Results: 12% (n=11/96) of participants self reported a total of 17 major complications at 3 months and 23% (n=22/96) reported 24 major complications at 12 months. 58% (n=56/96) reported 83 further complications. 38% (n=36/96) participants reported no further complications. Self reported data described greater variety regarding complications than previously seen. Data varied according to source (self report versus medical notes) and differed widely from the Knee Society’s list. A possible classification system is presented and discussed.

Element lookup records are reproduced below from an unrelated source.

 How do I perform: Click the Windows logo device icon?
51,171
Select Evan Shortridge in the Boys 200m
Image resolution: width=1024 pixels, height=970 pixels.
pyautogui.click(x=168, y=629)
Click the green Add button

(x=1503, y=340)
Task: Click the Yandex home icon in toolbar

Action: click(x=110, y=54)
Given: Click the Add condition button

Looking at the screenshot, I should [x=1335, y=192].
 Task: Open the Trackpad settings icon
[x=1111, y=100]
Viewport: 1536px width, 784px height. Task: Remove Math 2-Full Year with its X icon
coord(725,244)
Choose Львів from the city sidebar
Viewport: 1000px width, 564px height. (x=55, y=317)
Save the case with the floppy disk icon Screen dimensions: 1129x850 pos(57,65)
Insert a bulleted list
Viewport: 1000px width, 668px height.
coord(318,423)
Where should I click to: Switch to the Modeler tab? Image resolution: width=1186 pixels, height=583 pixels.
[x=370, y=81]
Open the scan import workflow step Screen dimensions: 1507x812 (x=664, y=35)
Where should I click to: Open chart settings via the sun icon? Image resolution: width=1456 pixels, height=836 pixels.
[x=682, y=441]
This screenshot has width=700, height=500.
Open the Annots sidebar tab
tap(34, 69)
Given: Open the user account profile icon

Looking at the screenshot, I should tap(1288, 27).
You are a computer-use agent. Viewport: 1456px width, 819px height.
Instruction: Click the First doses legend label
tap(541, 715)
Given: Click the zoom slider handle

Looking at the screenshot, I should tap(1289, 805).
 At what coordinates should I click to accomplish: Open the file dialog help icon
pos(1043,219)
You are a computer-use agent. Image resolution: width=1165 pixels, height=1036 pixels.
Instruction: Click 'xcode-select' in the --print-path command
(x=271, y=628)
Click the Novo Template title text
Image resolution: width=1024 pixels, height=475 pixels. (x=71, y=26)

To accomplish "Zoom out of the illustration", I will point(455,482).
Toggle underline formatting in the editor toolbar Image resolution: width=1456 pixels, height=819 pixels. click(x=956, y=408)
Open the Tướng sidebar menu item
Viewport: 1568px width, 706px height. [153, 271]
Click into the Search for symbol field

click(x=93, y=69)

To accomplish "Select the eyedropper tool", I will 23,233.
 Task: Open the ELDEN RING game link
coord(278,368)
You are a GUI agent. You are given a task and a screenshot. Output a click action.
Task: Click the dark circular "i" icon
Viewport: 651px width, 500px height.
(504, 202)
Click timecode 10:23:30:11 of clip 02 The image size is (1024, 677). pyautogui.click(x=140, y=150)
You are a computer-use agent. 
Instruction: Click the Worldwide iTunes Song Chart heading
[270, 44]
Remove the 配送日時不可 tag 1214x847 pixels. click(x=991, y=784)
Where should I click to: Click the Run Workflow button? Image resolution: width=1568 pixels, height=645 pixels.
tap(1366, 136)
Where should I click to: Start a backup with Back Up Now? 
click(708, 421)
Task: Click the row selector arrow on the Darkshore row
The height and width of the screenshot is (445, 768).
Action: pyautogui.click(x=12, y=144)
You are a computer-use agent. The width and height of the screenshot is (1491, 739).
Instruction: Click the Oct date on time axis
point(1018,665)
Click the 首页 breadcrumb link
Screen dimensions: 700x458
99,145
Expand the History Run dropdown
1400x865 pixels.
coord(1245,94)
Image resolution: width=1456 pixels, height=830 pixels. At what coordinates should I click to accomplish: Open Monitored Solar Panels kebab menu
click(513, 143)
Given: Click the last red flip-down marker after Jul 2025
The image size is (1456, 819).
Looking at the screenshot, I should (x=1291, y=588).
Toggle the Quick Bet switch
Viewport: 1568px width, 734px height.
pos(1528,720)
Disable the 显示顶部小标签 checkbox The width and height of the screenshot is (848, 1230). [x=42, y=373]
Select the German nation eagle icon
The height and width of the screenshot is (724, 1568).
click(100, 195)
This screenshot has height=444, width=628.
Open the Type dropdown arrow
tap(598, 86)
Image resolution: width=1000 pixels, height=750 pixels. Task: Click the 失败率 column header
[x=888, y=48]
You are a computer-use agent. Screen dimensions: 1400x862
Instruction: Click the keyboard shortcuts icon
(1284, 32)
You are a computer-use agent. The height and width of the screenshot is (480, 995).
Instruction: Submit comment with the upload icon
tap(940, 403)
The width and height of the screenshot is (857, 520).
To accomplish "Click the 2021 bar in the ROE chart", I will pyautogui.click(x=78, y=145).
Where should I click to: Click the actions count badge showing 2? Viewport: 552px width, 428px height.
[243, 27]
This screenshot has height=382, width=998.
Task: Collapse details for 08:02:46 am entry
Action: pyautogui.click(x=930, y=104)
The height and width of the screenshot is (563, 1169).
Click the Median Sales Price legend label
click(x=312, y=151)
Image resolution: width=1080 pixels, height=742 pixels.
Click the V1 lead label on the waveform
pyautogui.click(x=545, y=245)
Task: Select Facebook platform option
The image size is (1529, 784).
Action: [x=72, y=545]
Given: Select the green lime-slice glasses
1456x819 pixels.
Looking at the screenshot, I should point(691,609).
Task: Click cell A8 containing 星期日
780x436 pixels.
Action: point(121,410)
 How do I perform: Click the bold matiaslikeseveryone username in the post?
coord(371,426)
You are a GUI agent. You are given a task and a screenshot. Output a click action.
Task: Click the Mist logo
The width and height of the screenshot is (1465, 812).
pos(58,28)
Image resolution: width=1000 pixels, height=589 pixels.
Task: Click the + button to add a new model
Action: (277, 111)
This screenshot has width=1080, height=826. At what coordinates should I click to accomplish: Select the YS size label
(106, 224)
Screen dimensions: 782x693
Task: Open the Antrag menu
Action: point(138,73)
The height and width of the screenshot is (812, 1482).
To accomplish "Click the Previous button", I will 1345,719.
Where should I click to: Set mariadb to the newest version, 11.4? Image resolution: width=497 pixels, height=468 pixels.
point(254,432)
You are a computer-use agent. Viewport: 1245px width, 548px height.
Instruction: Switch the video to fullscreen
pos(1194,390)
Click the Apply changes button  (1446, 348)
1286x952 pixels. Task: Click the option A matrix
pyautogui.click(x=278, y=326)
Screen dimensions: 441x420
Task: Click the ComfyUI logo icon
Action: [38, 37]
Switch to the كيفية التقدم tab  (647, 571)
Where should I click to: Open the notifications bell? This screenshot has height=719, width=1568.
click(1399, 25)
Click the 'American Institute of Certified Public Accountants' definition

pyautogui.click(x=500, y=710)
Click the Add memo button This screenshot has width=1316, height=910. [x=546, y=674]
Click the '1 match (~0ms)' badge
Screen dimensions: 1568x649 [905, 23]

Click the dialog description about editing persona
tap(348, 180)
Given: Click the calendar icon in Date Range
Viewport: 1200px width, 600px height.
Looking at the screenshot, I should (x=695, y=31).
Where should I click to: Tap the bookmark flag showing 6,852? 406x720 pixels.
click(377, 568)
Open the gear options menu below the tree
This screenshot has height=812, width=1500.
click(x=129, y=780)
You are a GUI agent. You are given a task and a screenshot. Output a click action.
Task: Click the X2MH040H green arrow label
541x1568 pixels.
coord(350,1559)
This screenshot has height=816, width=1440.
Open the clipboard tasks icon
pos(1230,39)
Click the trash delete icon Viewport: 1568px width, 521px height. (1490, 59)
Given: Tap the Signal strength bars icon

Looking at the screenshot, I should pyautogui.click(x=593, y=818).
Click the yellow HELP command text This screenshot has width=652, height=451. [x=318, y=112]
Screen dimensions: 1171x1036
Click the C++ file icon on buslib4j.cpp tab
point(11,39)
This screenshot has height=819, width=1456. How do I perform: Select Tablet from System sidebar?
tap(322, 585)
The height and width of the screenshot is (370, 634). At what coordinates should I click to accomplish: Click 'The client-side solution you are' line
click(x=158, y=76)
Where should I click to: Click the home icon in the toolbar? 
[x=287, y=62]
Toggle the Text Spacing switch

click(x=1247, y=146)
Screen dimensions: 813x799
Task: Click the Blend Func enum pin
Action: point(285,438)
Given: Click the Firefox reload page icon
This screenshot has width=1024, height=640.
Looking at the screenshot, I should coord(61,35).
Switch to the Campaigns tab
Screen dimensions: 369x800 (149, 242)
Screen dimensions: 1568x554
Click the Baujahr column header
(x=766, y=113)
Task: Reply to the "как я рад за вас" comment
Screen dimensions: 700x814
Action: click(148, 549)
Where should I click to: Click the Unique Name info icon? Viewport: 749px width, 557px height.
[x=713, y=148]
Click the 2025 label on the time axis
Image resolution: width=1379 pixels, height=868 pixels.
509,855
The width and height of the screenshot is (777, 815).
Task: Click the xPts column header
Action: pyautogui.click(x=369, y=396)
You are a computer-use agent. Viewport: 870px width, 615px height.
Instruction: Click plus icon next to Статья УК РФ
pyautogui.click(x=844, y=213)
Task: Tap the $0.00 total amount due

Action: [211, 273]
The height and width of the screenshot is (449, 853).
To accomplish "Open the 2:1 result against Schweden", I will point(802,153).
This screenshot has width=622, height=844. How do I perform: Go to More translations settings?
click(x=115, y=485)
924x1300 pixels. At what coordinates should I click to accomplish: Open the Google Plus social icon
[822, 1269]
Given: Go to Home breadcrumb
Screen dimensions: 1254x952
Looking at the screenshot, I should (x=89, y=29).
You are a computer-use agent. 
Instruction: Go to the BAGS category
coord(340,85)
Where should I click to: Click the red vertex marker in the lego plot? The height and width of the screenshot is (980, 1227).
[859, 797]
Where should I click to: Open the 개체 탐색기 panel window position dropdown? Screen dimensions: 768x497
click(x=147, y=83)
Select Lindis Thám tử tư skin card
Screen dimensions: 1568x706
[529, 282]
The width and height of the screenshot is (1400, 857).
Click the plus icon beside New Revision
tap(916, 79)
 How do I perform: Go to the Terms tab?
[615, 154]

Conclusions: Data are presented to stimulate debate regarding how complications should be defined and reported following interventions. Complications following arthroplasty are still being defined and measured by expert opinion. Discussion is needed regarding the collection, interpretation and relevance of complications data to both patients and all healthcare professionals.

Keywords
Arthroplasty; Physiotherapy; Complications
Introduction
Inadequate data is available regarding the patients’ perspective of complications following joint arthroplasty. The limited available research suggests the possibility that, as for expectations and outcomes of arthroplasty surgery [1,2], patients and health care providers may define and view complications differently [3]. The difficulty in defining what constitutes a complication is acknowledged [4]. UK data regarding complications currently concentrates upon intra-operative and acute post-operative complications plus joint prostheses survival rates [5,6] although the National Joint Registry is now collecting patient reported outcome data for future report. The Scottish Arthroplasty Project also collects data for anaesthetic complications such as stroke, acute myocardial infarction and acute renal rates; in addition to complications such as infection, mortality, deep vein thrombosis and pulmonary emboli. Earlier this year the Knee Society published its list and definitions of 22 complications and adverse events following knee arthroplasty to assist the evaluation of surgical results and patient outcomes [7]. This list was developed via a literature review and survey of Knee Society members, relying on expert opinion and not validated as yet by an analysis of patients with knee arthroplasty/ies or with the views of patients themselves.
 
Due to lack of data generated from a user’s perspective it is unclear what patients consider as complications following surgery. Evidence suggests between 15-30% of patients report little/no improvement, or dissatisfaction, following arthroplasty [8]. Problems following lower limb arthroplasty include persistent pain, impairment and functional limitations [9,10]; however we do not know if these are perceived as complications. Pain itself is not present on the Knee Society’s recent list of complications which, though concerned with patient outcome, also does not include poor functional ability or dissatisfaction [7]. Explorations of patients’ perspectives of outcome following elective orthopaedic surgery show areas of contradiction: participants reporting good outcome may also recount continuing pain and mobility problems [11] and orthopaedic patients may ‘optimise’ and re-interpret negative experiences and voice them more positively [12] . There is an evident need to understand complications that are perceived as important to patients, so that complications can be reported and addressed with the aim of improving patient outcome.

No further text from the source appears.